-- start of Document extract --

# How can subjective probability be useful?

The principle of indifference states that,

In the absence of any relevant evidence, agents should distribute their credence (or 'degrees of belief') equally among all the possible outcomes under consideration.

This means that two individuals with different amounts of "evidence" can come up with two different probabilities - that is, probabilities can be subjective. I can't think of a case where subjective probabilities might be useful in predicting the future. For example, say I have a biased coin that's biased towards heads but I do not know that it's biased and so I assign the probability of heads and tails to be both $$\frac{1}{2}$$. But this probability distribution will be useless in predicting the future as in the long run, I will end up with more heads than tails since the coin's biased towards heads. I was wondering what are some examples of when subjective probabilities might be useful?

• Prior implies a model based approach, so subjective probability can be used to test correctness of one's "degree of belief". In your example, one could figure out that initial prior may not converge. Aug 17, 2021 at 5:48

To take your coin flipping example,

But this probability distribution will be useless in predicting the future as in the long run, I will end up with more heads than tails since the coin's biased towards heads.

-- end of Document extract --

Write out the discussion of subjective probability above in full, word for word.

-- start of Source excerpt --

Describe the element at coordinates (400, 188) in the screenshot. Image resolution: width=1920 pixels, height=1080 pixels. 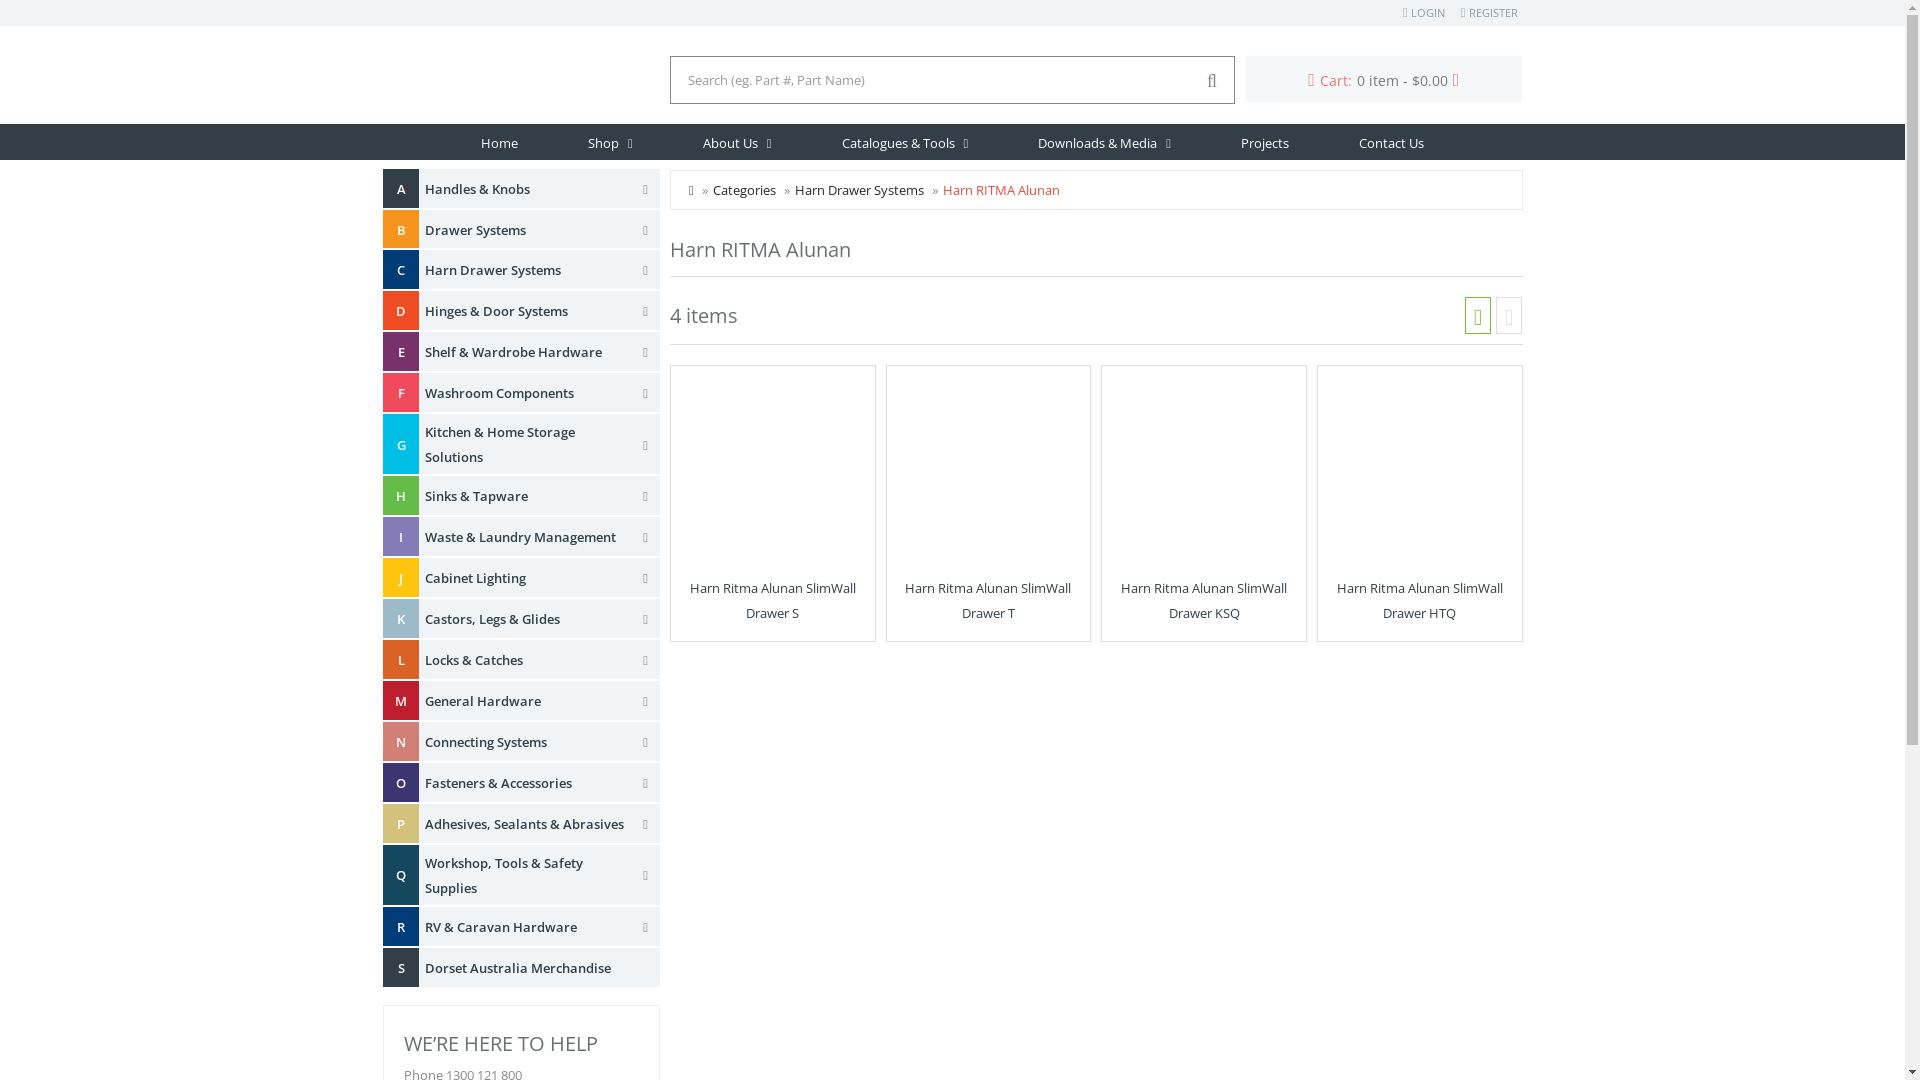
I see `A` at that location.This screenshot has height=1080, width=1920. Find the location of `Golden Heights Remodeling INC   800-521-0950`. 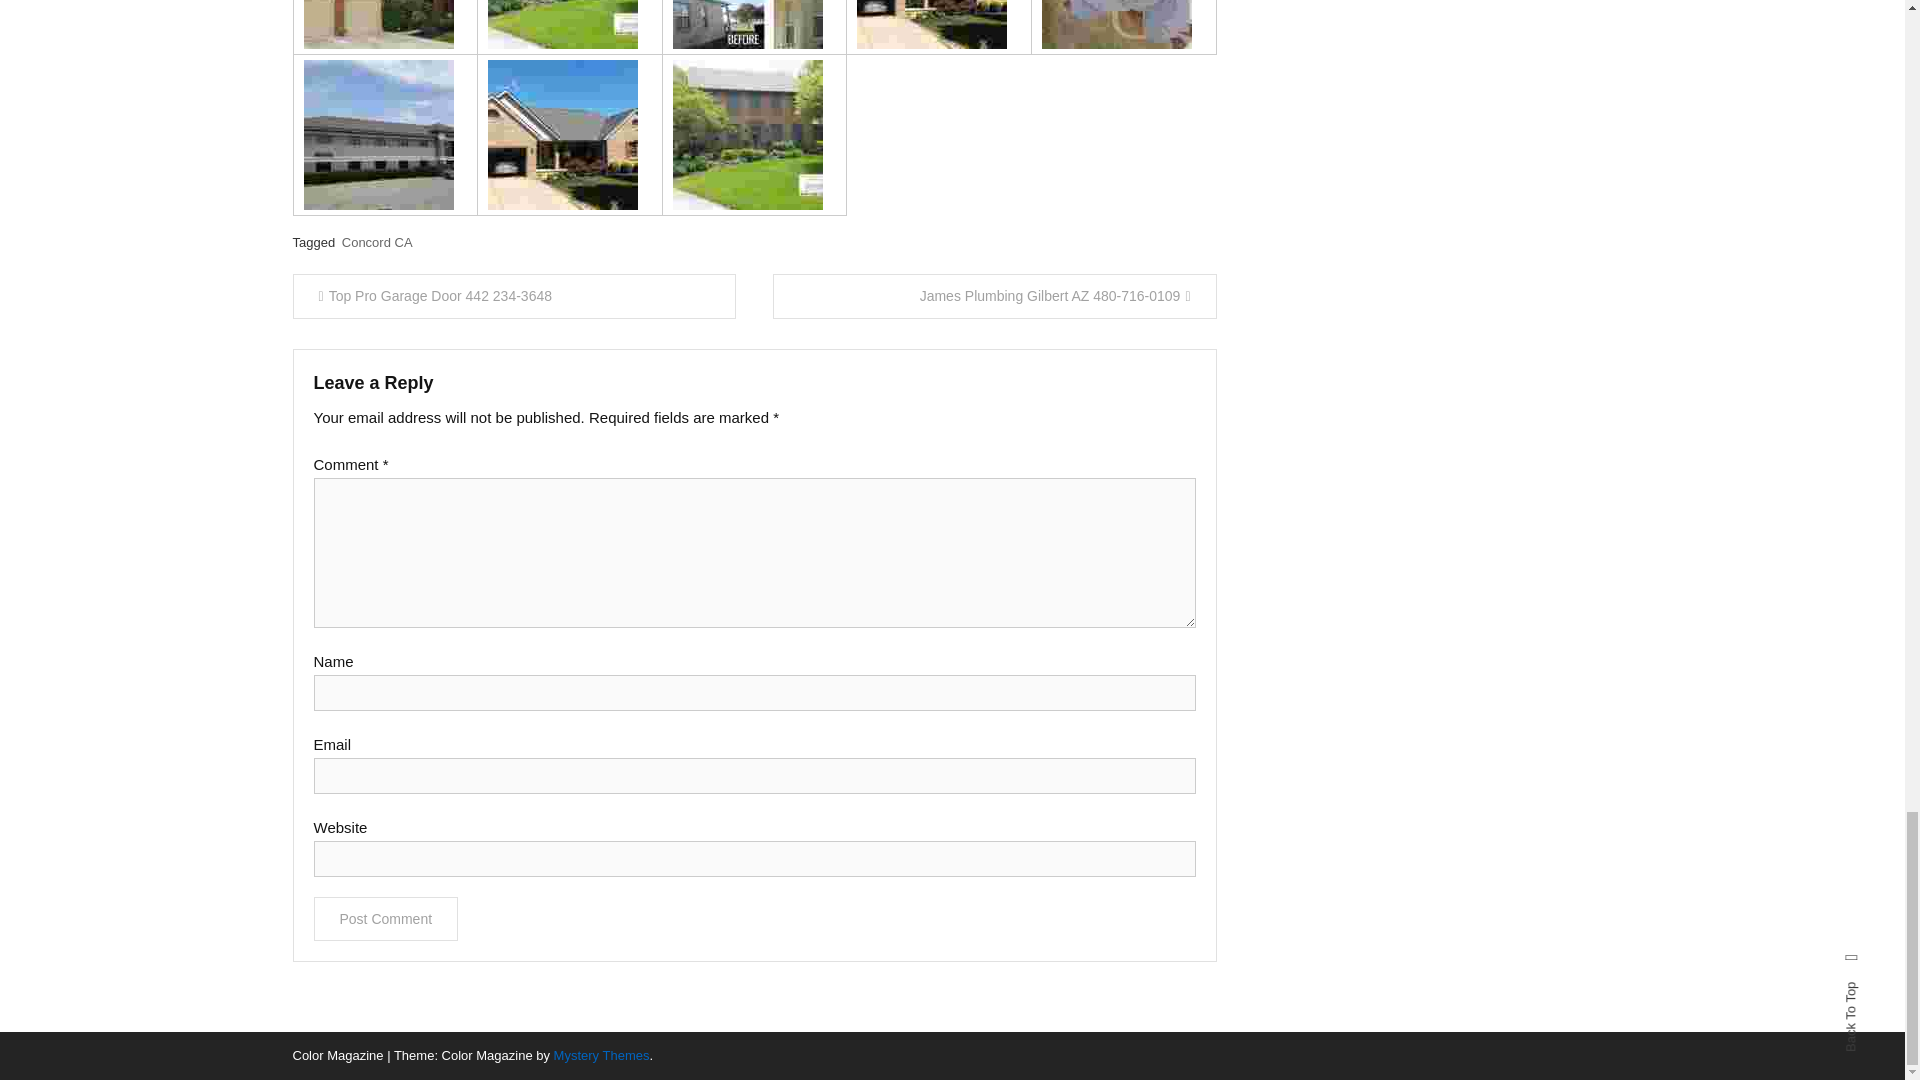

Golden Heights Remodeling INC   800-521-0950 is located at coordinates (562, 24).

-- end of Source excerpt --

▸ Result for this exercise
# How can subjective probability be useful?

The principle of indifference states that,

In the absence of any relevant evidence, agents should distribute their credence (or 'degrees of belief') equally among all the possible outcomes under consideration.

This means that two individuals with different amounts of "evidence" can come up with two different probabilities - that is, probabilities can be subjective. I can't think of a case where subjective probabilities might be useful in predicting the future. For example, say I have a biased coin that's biased towards heads but I do not know that it's biased and so I assign the probability of heads and tails to be both $$\frac{1}{2}$$. But this probability distribution will be useless in predicting the future as in the long run, I will end up with more heads than tails since the coin's biased towards heads. I was wondering what are some examples of when subjective probabilities might be useful?

• Prior implies a model based approach, so subjective probability can be used to test correctness of one's "degree of belief". In your example, one could figure out that initial prior may not converge. Aug 17, 2021 at 5:48

To take your coin flipping example,

But this probability distribution will be useless in predicting the future as in the long run, I will end up with more heads than tails since the coin's biased towards heads.